Assigned task:
Look through the data below and show every line that includes "screenshot".

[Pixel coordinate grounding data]
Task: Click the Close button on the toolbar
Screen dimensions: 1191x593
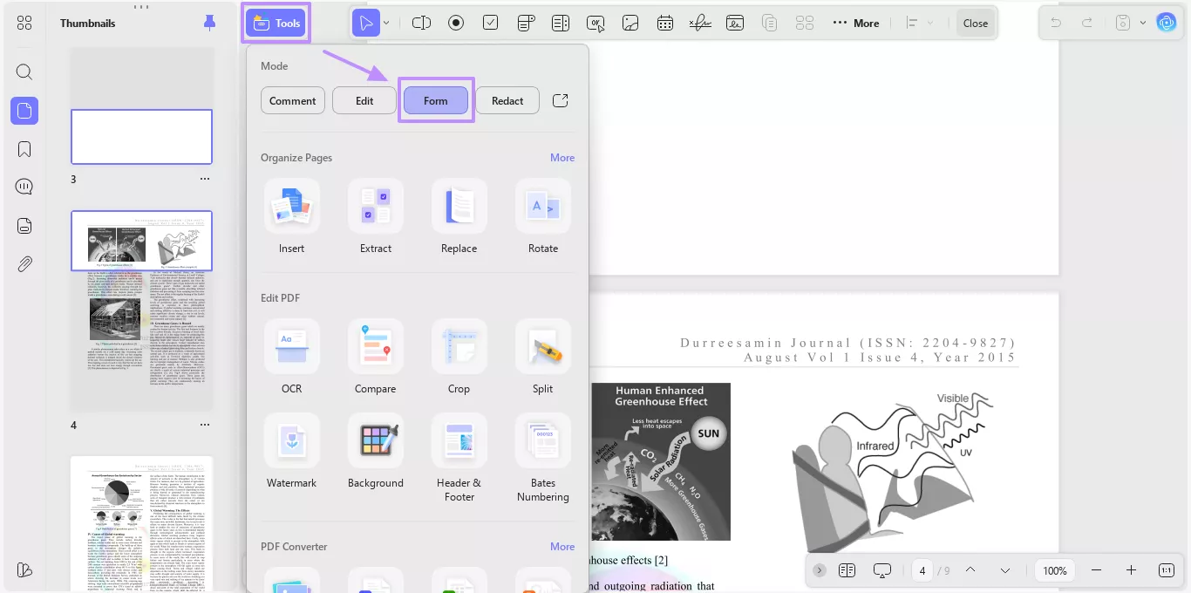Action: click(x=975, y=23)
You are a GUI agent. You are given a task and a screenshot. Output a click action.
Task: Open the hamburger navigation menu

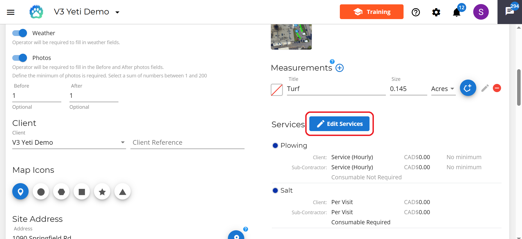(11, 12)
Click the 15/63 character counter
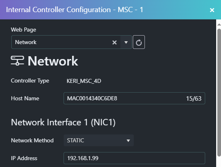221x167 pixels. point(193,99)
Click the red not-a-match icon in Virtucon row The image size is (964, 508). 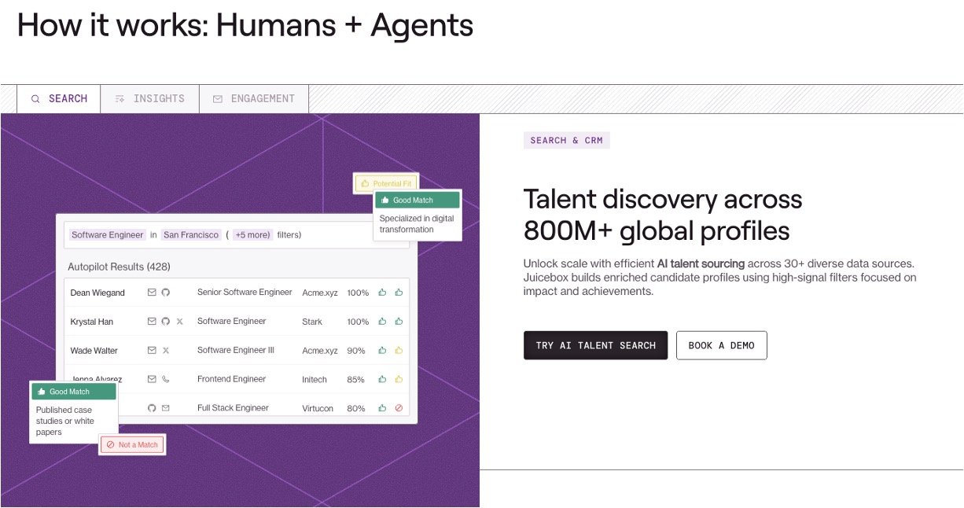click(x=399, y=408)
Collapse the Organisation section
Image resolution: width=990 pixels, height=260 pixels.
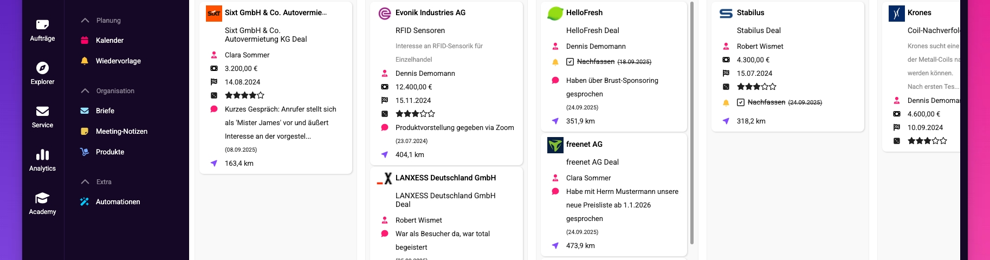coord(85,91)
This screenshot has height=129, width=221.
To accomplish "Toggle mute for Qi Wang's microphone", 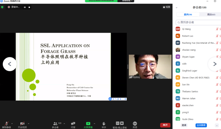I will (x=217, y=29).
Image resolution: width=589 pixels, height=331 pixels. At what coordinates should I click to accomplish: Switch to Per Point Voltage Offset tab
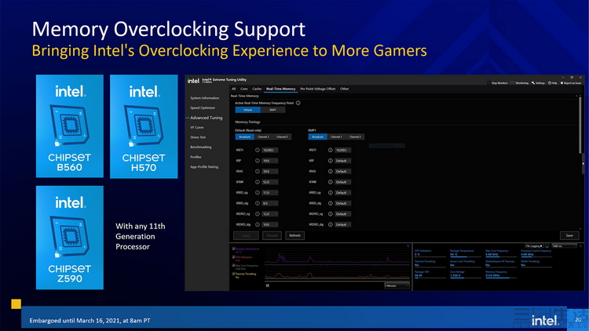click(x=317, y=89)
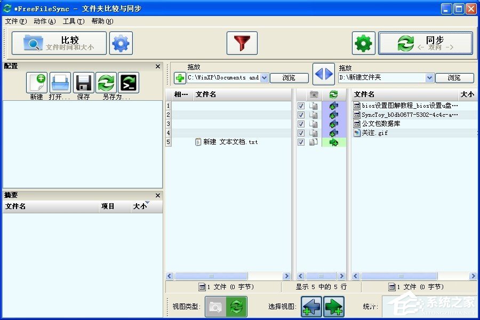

Output for this exercise:
You are a GUI agent. You are given a task and a screenshot. Output a click action.
This screenshot has height=129, width=221.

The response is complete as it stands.